Reading passage –
11 dead in truck bomb blast at Pearl Continental hotel, Peshawar
From correspondents in Peshawar
Agence France-PresseJune 10, 2009 08:26am

-11 dead, 46 hurt in truck bomb blast
-Target was five-star hotel used by foreigners
-Taliban may have acted out of "revenge"

TWO foreigners were among 11 people killed overnight when a suicide truck bomb hit a luxury hotel in the northwest Pakistani city of Peshawar.

"There are two foreigners among the dead," provincial information minister Mian Iftikhar Hussain said, but he would not reveal the nationalities.

At least another 46 people were wounded.

Foreign Minister Stephen Smith said the Australian high commission was checking to see if Australians had been hurt, but it was unlikely "on the basis of information we have".

"It's a terrible attack. We obviously condemn it," he said.

The massive bomb was hidden in a delivery truck, police and officials said, and was driven up to the five-star Pearl Continental hotel in the high-security Khyber Road area of Peshawar and detonated outside, causing massive devastation.

Revenge

It is the seventh deadly bombing to hit the troubled city in a month, as fears grow that Taliban militants are exacting revenge for a punishing six-week military offensive against them in three northwest districts.

"Eleven people have been killed," provincial police chief Malik Naveed said.

"The toll is likely to rise."

City police chief Sefwat Ghayur confirmed it was a suicide blast.

"Occupants of a double-cabin pick-up truck forced their way in, firing at the security guards. The attackers struck their vehicle into the hotel building, and it exploded on impact," he said.

Hospital officials said foreign nationals were among the wounded.

"We have received 46 injured people including five foreigners," doctor Mohammad Rehan said at the main government hospital in Peshawar.

Senior police official Abdul Ghafoor Afridi said: "It was a bomb brought in a vehicle in the garb of hotel supplies."

Witnesses and a security official said they heard gunfire before the blast.

An AFP reporter at the scene said a deep crater was visible outside the four-story hotel, with smoke billowing around the damaged building and rescue workers rushing the wounded to safety.

"More than 500kg of explosive material was used in the blast," senior police official Shafqat Malik said.

Brief 1 – According to the Peshawar hotel bombing report, why might the Taliban have carried out the attack as revenge? Answer in one to three sentences.
Brief 2 – Turn the paragraph of the Peshawar hotel bombing report that begins "The massive bomb was hidden" into a short list, keeping its main facts.
Brief 3 – From the Peshawar hotel bombing report, copy the passage from "11 dead in truck" up to and including "city of Peshawar." word for word.

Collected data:
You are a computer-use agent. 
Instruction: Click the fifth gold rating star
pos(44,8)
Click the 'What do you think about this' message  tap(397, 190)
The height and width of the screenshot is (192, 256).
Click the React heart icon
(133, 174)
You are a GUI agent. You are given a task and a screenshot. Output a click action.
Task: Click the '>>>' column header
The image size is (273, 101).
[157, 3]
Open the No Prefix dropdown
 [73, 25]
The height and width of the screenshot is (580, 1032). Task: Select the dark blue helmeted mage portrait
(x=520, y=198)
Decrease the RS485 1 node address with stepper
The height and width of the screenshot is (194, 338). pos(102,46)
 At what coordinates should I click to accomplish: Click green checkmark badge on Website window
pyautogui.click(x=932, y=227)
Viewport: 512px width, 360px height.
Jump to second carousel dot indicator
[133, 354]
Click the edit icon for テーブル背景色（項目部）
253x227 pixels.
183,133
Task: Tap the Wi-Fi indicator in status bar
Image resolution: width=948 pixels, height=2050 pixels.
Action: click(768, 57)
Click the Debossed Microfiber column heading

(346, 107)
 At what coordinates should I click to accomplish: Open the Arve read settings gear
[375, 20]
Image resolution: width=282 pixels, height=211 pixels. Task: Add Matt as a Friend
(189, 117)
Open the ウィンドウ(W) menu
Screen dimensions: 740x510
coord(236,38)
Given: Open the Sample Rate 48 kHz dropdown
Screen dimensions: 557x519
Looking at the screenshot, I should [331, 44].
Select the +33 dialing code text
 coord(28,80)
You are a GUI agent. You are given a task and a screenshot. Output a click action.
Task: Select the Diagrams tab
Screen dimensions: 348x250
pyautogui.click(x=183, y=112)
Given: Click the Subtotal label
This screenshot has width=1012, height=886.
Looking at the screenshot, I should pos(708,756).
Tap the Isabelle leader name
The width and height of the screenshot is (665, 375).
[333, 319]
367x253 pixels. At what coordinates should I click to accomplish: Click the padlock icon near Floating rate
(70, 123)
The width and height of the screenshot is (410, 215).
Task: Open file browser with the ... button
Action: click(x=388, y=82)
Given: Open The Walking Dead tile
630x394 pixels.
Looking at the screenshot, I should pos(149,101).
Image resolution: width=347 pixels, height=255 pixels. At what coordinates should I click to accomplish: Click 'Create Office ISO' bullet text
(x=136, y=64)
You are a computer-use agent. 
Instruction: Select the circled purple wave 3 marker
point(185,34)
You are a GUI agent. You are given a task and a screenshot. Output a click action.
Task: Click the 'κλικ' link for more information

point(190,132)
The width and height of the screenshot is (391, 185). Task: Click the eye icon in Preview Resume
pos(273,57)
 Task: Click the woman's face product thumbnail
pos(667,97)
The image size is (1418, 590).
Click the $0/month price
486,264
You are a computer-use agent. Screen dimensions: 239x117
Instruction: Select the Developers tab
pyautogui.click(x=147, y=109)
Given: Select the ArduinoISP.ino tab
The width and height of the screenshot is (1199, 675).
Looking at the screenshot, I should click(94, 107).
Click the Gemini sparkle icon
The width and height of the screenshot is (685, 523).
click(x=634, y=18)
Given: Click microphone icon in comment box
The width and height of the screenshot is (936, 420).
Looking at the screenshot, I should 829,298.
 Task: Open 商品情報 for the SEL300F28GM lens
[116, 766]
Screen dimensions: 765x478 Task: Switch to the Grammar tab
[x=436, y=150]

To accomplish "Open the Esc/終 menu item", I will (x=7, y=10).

Task answer 1 – The report says fears are growing that Taliban militants are taking revenge for a punishing six-week military offensive against them in three northwest districts. The attack was the seventh deadly bombing to hit Peshawar in a month.

Task answer 2 –
- The massive bomb was hidden in a delivery truck, according to police and officials.
- The truck was driven up to the five-star Pearl Continental hotel in the high-security Khyber Road area of Peshawar.
- The bomb was detonated outside and caused massive devastation.

Task answer 3 –
11 dead in truck bomb blast at Pearl Continental hotel, Peshawar
From correspondents in Peshawar
Agence France-PresseJune 10, 2009 08:26am

-11 dead, 46 hurt in truck bomb blast
-Target was five-star hotel used by foreigners
-Taliban may have acted out of "revenge"

TWO foreigners were among 11 people killed overnight when a suicide truck bomb hit a luxury hotel in the northwest Pakistani city of Peshawar.